A couple walks down the street holding hands, and a single person remembers she/he/they can be happy now, not only after they have this additional person, because they themselves are completely whole.
Someone gets engaged, and a single person says to themselves, “I’m so happy someone I know is happy. That’s so good to see.”
Someone gets married, and a single person is reminded that partnership is possible. “It happened to them, they’re not “better”* than me, therefore partnership can happen to me, too.”
*A key factor here is understanding that people in couples are not better than singles. They didn’t achieve some kind of magical fucking perfection that allowed them to partner. They just got luckier and met someone who liked them a lot. I explain more of this here, but for now I need to get back to the task at hand.

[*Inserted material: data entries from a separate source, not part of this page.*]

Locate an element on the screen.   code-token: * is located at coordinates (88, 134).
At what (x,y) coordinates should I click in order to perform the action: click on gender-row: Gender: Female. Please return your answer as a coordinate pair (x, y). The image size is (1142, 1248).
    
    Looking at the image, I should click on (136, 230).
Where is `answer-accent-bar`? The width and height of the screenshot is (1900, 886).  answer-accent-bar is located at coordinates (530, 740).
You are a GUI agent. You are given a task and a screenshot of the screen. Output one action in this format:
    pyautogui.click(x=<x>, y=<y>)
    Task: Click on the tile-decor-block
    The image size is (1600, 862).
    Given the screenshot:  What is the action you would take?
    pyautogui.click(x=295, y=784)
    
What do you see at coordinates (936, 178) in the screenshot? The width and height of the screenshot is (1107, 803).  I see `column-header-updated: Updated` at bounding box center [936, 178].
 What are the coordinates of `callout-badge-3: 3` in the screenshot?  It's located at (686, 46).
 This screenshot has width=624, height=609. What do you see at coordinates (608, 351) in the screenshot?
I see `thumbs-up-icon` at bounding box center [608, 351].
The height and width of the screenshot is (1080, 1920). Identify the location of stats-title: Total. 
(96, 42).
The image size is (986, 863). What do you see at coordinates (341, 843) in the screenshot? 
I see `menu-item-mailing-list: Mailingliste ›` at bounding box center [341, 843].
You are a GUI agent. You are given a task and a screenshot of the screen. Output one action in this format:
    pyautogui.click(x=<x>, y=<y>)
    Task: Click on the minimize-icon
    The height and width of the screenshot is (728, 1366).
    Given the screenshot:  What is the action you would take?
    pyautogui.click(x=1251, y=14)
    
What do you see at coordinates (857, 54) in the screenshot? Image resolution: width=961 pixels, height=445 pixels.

Happiness is not available in limited quantities only. Someone else finding happiness isn’t stealing happiness away from you. Someone else’s happiness doesn’t actually impact you at all, unless you choose to let it. Why not choose to let it impact you in a positive way? There is an infinite amount of happiness available to us all, and I guarantee you it’s not hiding inside the jealousy and lack you feel when you see a happy couple on social media or the street and can only see that as a reflection of what you don’t have, rather than as proof positive of what’s possible in life.
Needing people who have what you want to be actually unhappy in having the thing you want is a very low vibe kind of energy. It’s the energy of jealousy, of limited thinking, of pessimism, and also it’s just really mean. Singles don’t deserve to live in a world where all they’re thinking in their minds when they see couples is either “I’m so jealous” or “I hope they’re miserable.” Honestly, is that how you want to live? I don’t say these things out of harshness, I lived in this negative space for a good decade or so. I’m just here to tell you there’s a much better way to go about living and seeing other people exist in happiness without letting it crush your emotions into dust. If the only way you can feel happily single is by seeing couplehood misery, that’s a problem. One with a very simple solution.
I have a homework assignment for you. The next time you see a couple, either on social media or in real life, I want you to think one thought inside your head, and one thought only: “I’m happy for them.” That’s it. That’s the thought. Practice it. It might feel awkward at first, but just allow a different narrative to enter your mind, and see how it makes you feel. See if there’s a little bit of lightness, a little weight lifted off of you, since you’re no longer burdening yourself with jealousy and lack. Thinking shitty thoughts about other people will always require and suck up more energy than just being happy for them. Remind yourself that you’re allowed to just be happy for them, nothing more complicated than that. It’s easier, and I want you to see how it feels.
We don’t need couples to be miserable in order to be happy as singles. Please understand that this has to be true, otherwise why would we want to be in a couple at all? Being jealous of happy people is exhausting, and counterintuitive. You don’t have to be jealous or angry or sad when you see couples. That doesn’t have to happen. You can choose a new way to think about what others have that you want. I hope you choose to see people partnering, loving each other, and simply living life together as reminders of what’s possible for everyone. Freeing yourself of jealousy is a gift, and it’s one that I hope you give yourself starting right now. Tis the season.